Now this might seem like a bit of an aside, but my point in all this is that Microsoft is starting to transition and cater to a new type of user with Windows 8.

Maybe traditional Desktop users wont' like it as much, but there's evidence that its an increasingly shrinking segment -- with ultra portables like the Surface set to see an explosion of growth in that sector.

If Microsoft can do something to grow Surface sales in a semi significant manner, they could start to seriously transition themselves into a Devices and Services company.

Reply Parent Score: 2

RE[4]: Even if they do...
by Alfman on Mon 22nd Apr 2013 20:05 in reply to "RE[3]: Even if they do..."
Alfman Member since:
2011-01-28

Nelson,

"No.
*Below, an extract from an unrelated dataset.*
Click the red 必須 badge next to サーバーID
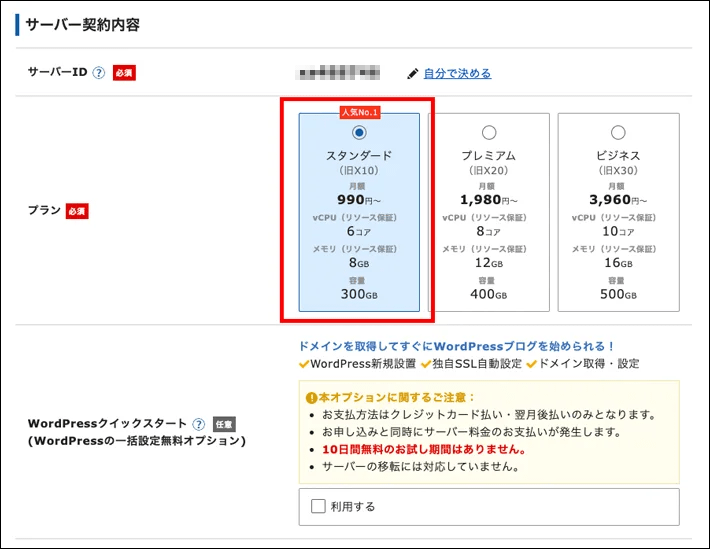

It isn't so they say. That's exactly how it is, backed up by figures, charts, and thousand word posts."

They were obviously looking for data to show their case rather than looking at what customers wanted. Even if there was a shadow of a doubt in the past, in hindsight it's pretty obvious to everyone else that their research was naive, flawed, even deceptive in suggesting that consumers wanted windows 8 to work how it does.


"It didn't because they made up for OEM sales with pure hardware sales of a touch based tablet. In other words, Windows 8 helped save Microsoft from what would've been a disastrous quarter for them."

Microsoft could still haved shipped metro, the difference would be that consumers wouldn't be bounced into it every time they want to launch an app. By any reasonable account, it would be better to give users a choice. Are you suggesting that NOT giving users a choice saved MS from a more disastrous quarter?


"The Surface has made Microsoft $200 million dollars alone."

Ok, but this has absolutely nothing to do with the topic of the windows 8 desktop.


"Now this might seem like a bit of an aside, but my point in all this is that Microsoft is starting to transition and cater to a new type of user with Windows 8."

It's still not an excuse for removing the configuration options for the old type of user. Making metro optional wouldn't interfere with new users who wanted to use it.


"Maybe traditional Desktop users wont' like it as much, but there's evidence that its an increasingly shrinking segment -- with ultra portables like the Surface set to see an explosion of growth in that sector."

Your acting as though microsoft had no choice but to make windows 8 bounce clumsily between metro and the desktop, but that's silly. It would be so easy to fix, but they don't because they have an ulterior motive that overrides user feedback.


"If Microsoft can do something to grow Surface sales in a semi significant manner, they could start to seriously transition themselves into a Devices and Services company."

I agree that's their goal, but I still think it sucks that they are willing to throw the opinions of so many desktop users into the wind.